_Task directions_: Search the listing for "computer" and copy every line where it appears.

(Beginning of Input data)

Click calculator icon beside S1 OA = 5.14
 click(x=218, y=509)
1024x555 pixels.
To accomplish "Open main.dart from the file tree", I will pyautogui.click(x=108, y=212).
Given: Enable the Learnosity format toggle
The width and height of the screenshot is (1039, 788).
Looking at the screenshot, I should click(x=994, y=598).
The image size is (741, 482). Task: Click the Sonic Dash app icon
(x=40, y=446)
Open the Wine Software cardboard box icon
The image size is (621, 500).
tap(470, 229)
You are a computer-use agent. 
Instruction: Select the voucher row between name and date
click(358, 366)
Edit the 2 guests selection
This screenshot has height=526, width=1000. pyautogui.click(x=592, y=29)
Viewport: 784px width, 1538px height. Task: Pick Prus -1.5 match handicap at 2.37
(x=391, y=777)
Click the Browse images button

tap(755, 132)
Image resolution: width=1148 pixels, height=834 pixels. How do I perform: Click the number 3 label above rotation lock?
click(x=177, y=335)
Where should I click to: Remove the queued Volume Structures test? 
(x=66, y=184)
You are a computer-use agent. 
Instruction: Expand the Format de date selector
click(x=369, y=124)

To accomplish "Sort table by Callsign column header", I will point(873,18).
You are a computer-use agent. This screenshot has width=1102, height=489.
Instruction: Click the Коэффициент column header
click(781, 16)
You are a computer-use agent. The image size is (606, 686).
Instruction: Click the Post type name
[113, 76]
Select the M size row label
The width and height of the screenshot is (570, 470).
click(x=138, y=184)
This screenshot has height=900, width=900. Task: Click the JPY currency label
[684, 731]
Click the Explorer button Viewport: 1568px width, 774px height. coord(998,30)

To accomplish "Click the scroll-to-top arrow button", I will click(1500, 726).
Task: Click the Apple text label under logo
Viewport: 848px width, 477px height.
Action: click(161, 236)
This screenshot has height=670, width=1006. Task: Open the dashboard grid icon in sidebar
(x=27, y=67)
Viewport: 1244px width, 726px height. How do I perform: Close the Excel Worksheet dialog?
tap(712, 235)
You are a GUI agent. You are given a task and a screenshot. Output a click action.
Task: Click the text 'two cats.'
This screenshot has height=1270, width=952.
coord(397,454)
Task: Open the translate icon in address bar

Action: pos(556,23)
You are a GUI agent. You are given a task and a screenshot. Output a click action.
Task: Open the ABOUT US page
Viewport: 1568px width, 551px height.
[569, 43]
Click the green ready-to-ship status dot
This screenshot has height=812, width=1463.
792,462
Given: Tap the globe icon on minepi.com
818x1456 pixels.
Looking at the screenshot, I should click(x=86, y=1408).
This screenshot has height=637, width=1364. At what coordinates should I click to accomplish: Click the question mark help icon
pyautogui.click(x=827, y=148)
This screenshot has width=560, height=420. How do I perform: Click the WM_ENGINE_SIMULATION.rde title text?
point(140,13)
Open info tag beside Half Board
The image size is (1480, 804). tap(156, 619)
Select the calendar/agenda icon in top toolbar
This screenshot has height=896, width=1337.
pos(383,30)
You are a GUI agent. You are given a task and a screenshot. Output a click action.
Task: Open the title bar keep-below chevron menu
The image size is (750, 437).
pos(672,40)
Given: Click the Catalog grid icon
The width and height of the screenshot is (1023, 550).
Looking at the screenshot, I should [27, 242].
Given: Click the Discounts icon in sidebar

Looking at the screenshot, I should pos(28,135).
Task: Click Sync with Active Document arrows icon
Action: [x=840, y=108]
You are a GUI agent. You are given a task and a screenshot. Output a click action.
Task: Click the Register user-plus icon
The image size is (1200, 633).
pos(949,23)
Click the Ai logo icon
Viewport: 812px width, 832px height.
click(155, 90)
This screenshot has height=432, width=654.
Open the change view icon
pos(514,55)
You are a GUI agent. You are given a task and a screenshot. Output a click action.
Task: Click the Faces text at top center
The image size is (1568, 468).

(End of Input data)

_Output below_:
You are a computer-use agent. 
You are a computer-use agent. 
You are a computer-use agent. This screenshot has width=1102, height=489.
You are a computer-use agent. The image size is (606, 686).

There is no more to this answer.